┌─ EXERCISE TEXT
Mystery: Yatani’s Sh8.1 billion allocation for finished projects
Some 64 projects, which were completed long ago and some of which had been paid for by the taxpayer, have mysteriously been allocated a cumulative Sh8.1 billion in the new budget.
The Parliamentary Budget Office (PBO) has unearthed the suspicious expenditure plan contained in the new 2020/21 budget, raising questions on what exactly the government is paying for.
The revelation casts the spotlight on the Jubilee administration’s strategy of spending billions of shillings on expensive infrastructure projects while unable to stick to its own policy of completing old projects before starting new ones.
In its latest report — “Unpacking the Estimates of Revenue and Expenditure for 2020/2021” — released this month, the PBO notes that the Treasury has allocated money for a second time to projects that had been finalised and their completion certificates issued.
“Analysis of the list of projects reveals that some projects have been allocated resources despite having been finalised,” the PBO report notes and goes on to list the projects, their total costs, when they were started and their expected dates of completion.
The report also reveals that projects that had been completed by February this year are still on the list waiting additional payments.
Treasury Cabinet Secretary Ukur Yatani did not pick up our calls Thursday or respond to text messages seeking clarification.
There is nothing wrong with paying money for projects after they have been completed.
However, if a project worth billions of shillings — a bypass or a superhighway — is completed, the government is expected to pay in the ratio of completed works and not 10 years after the completion certificate was handed over.
It is also not clear why projects worth billions would be paid in denominations of about Sh5 million, which means the government would take forever to finalise their payments.
One of the project that had been reported as completed is the Sh25.1 billion Nairobi Southern Bypass, whose completion date was July 2015. But the project has received an allocation of Sh100 million in the 2020/21 budget that starts in July.
The rehabilitation of the Sultan Hamud-Machakos turn-off (A109), which was completed in July 2012, has received Sh65 million, while the rehabilitation of the Njoro turn-off-Timboroa Road has been allocated Sh99 million.
└─
┌─ SUPPLIED RECORDS
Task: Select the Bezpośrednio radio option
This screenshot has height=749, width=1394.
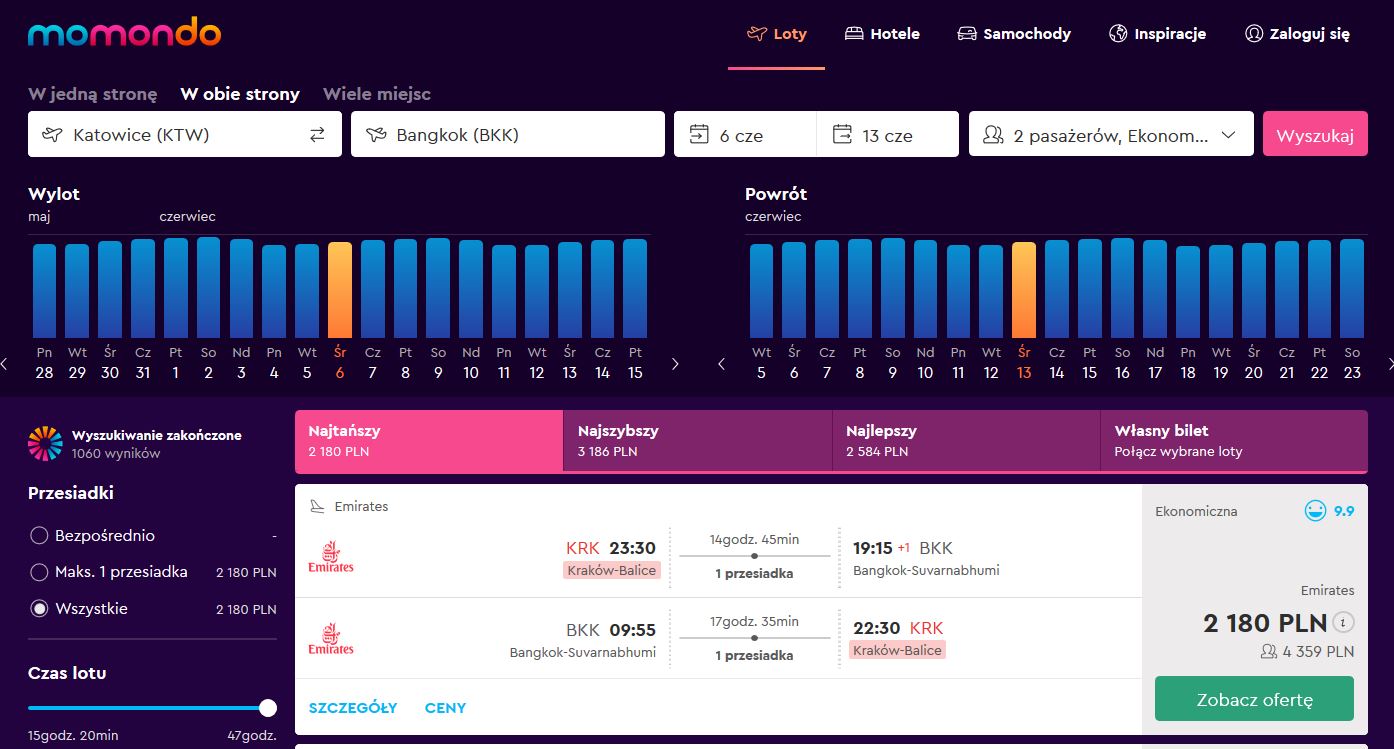Action: pyautogui.click(x=39, y=535)
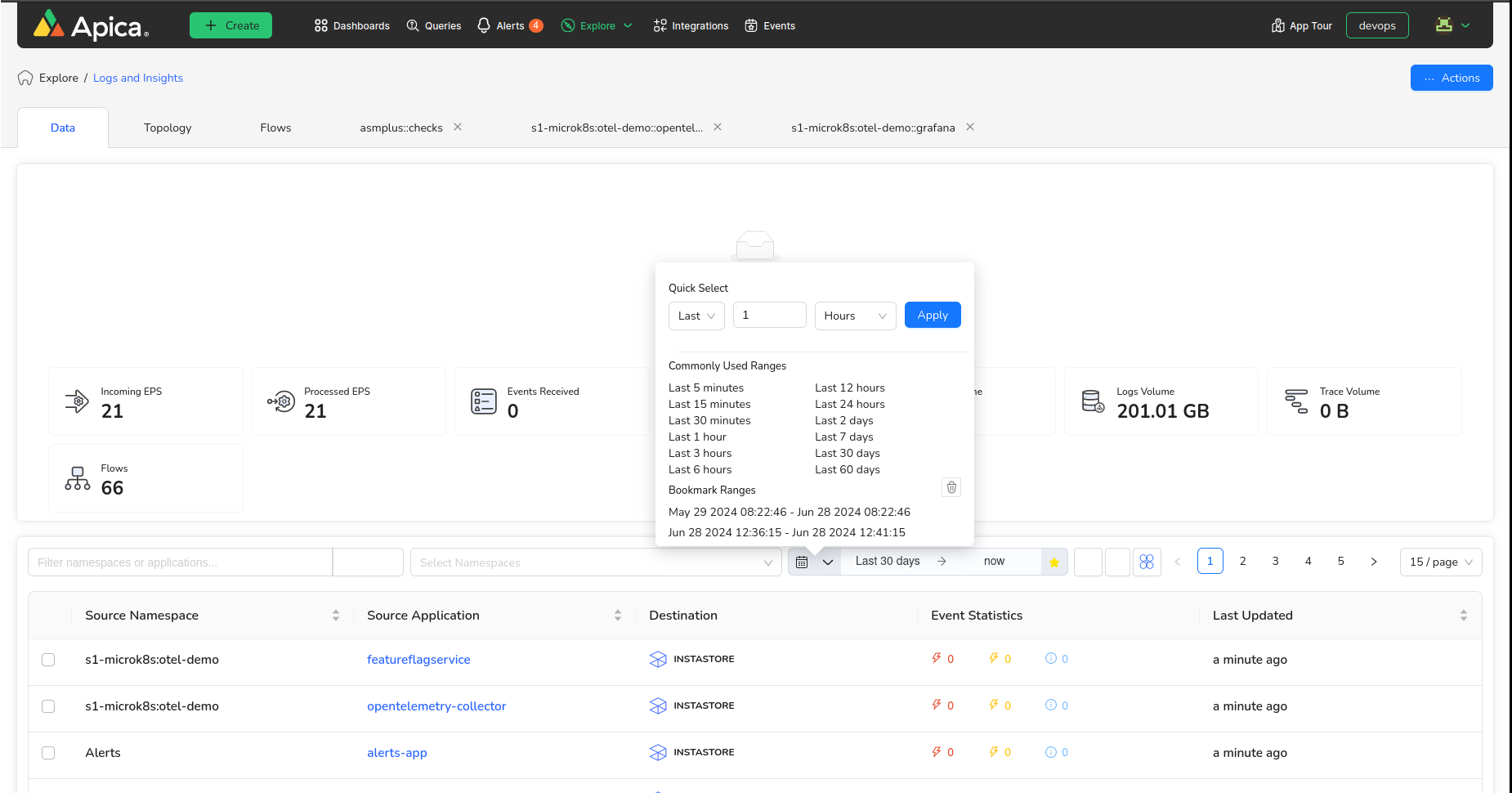Check the featureflagservice row checkbox
This screenshot has height=793, width=1512.
48,660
└─
● **WHAT THE EXERCISE ASKS**: In the article on the Sh8.1 billion allocation, turn the paragraph that begins "The rehabilitation of the Sultan Hamud-Machakos turn-off" into a short list that keeps its main facts.

● **RESPONSE AREA**:
- Sultan Hamud-Machakos turn-off (A109) rehabilitation: completed July 2012, allocated Sh65 million
- Njoro turn-off-Timboroa Road rehabilitation: allocated Sh99 million